Probabilistic program analysis aims to quantify the probability that a given program satisfies a required property. It has many potential applications, from program understanding and debugging to computing program reliability, compiler optimizations and quantitative information flow analysis for security. In these situations, it is usually more relevant to quantify the probability of satisfying/violating a given property than to just assess the possibility of such events to occur. In this work, we introduce an approach for probabilistic analysis of open programs (i.e. programs with undefined identifiers) based on game semantics and model counting. We use a symbolic representation of algorithmic game semantics to collect the symbolic constraints on the input data (context) that lead to the occurrence of the target events (e.g. satisfaction/violation of a given property). The constraints are then analyzed to quantify how likely is an input to satisfy them. We use model counting techniques to count the number of solutions (from a bounded integer domain) that satisfy given constraints. These counts are then used to assign probabilities to program executions and to assess the probability for the target event to occur at the desired level of confidence. Finally, we present the results of applying our approach to several interesting examples and illustrate the benefits they may offer.

💡 Research Summary

The paper presents a novel method for quantitative probabilistic analysis of programs, especially open programs that contain undefined identifiers, by combining symbolic game semantics with model counting techniques. The authors first translate programs written in a simplified fragment of Idealized Algol (IA₂) into a game‑semantic representation. In this representation, the interaction between a term (the Player) and its surrounding context (the Opponent) is captured as a sequence of moves, called a “play”. By using a symbolic version of algorithmic game semantics, concrete values are replaced by symbolic names (e.g., ?X, ?Z) and arithmetic/boolean expressions, yielding a finite set of symbolic plays. Each symbolic play is annotated with a “play condition”, a Boolean formula that precisely characterizes the set of concrete inputs that make the play feasible. For example, the condition attached to an if‑statement encodes whether the guard evaluates to true or false, while loops generate conditions that involve the number of iterations.

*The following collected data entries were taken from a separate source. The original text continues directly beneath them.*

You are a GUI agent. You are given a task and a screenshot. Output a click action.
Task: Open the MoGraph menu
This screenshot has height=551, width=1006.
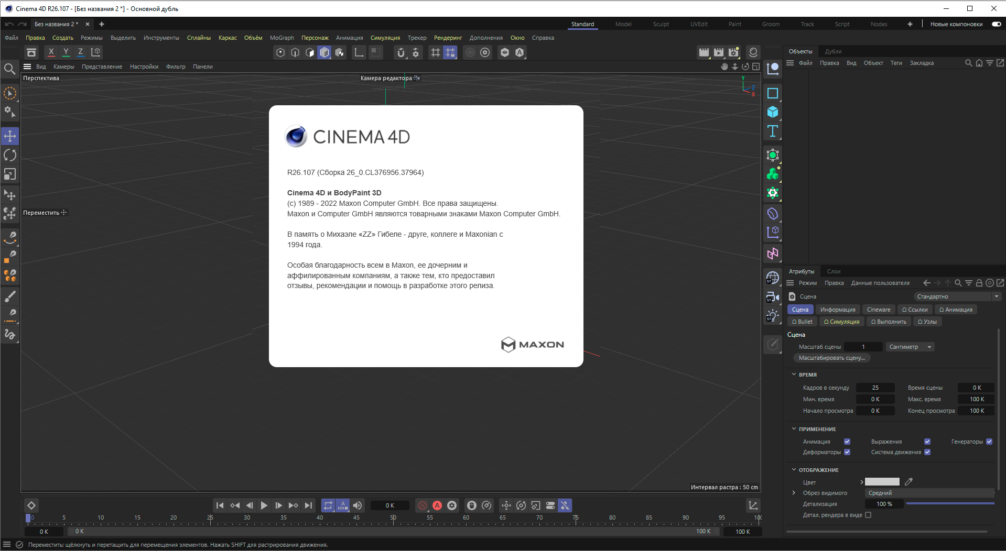click(282, 38)
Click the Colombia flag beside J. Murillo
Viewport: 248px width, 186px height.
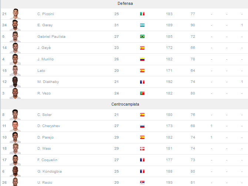click(142, 59)
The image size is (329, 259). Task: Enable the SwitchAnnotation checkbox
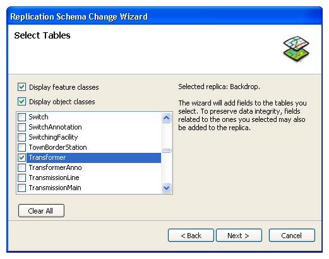22,127
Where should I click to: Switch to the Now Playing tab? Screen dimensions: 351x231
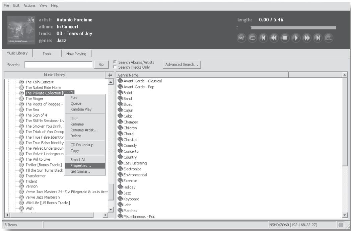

Once all play conditions have been extracted, the authors employ the LATTE model‑counting tool to count, within a bounded integer domain (e.g., 0…255), the number of assignments that satisfy each condition. Because the input space is assumed to be uniformly distributed, the probability of a particular play is simply the ratio of the count of satisfying assignments to the total number of possible inputs. Plays are labeled as “success” or “failure” depending on whether a designated abort command is executed; the program’s reliability (or the probability of satisfying a given property) is then the sum of the probabilities of all successful plays.

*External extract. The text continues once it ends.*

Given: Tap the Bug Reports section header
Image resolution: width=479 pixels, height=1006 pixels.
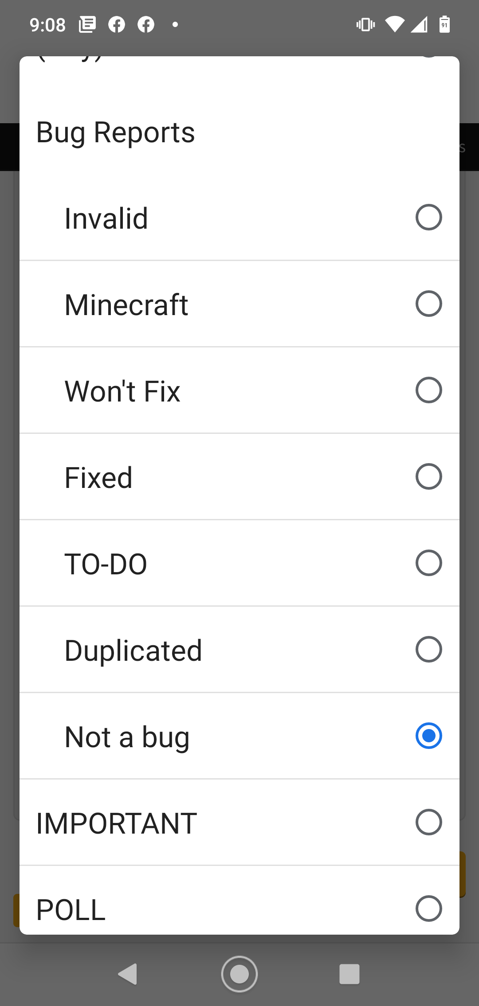Looking at the screenshot, I should (115, 133).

To handle potentially infinite behaviours such as while‑loops or recursive calls, the authors adopt a bounded analysis: they fix a maximum depth for loop unrolling and a maximum number of function‑argument evaluations. This restriction yields a finite set of plays whose conditions partition the entire input domain, guaranteeing that the summed probabilities equal one.

The paper’s contributions are threefold: (1) a systematic pipeline that automatically generates symbolic game‑semantic models and extracts precise Boolean play conditions; (2) the integration of state‑of‑the‑art model‑counting (LATTE) to compute exact probabilities for each execution path; (3) an implementation within the Symbolic Game Checker tool, extended with a model‑counting module, and a series of case studies demonstrating the approach on programs with conditionals, loops, external library calls, and security‑oriented information‑flow properties.

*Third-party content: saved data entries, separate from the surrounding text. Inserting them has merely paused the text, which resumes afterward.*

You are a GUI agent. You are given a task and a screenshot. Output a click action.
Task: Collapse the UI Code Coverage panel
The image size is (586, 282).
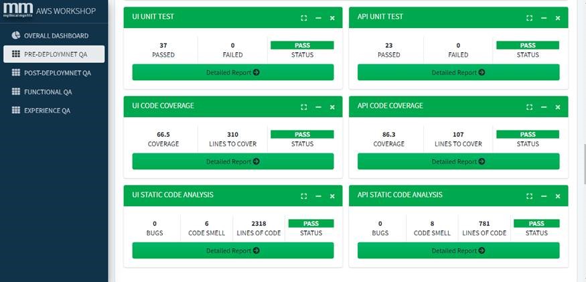point(318,107)
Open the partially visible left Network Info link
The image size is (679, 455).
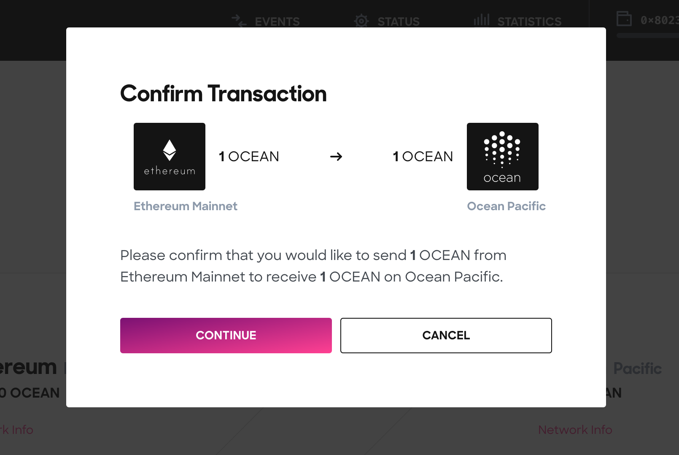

Experimental results show that the method can compute exact reliability figures for small to medium‑size programs, offering quantitative insight that traditional qualitative verification (which only answers “possible/not possible”) cannot provide. The authors discuss limitations, notably the assumption of uniform input distribution, the difficulty of handling non‑linear or continuous constraints, and the sensitivity of results to the chosen bound for loops and recursion. They suggest future work on automated bound selection, support for non‑uniform input models, and scaling techniques for larger programs.

Overall, the work bridges the gap between fully abstract, compositional semantic models and practical probabilistic analysis, opening new avenues for reliability engineering, quantitative information‑flow security, and probabilistic compiler optimizations.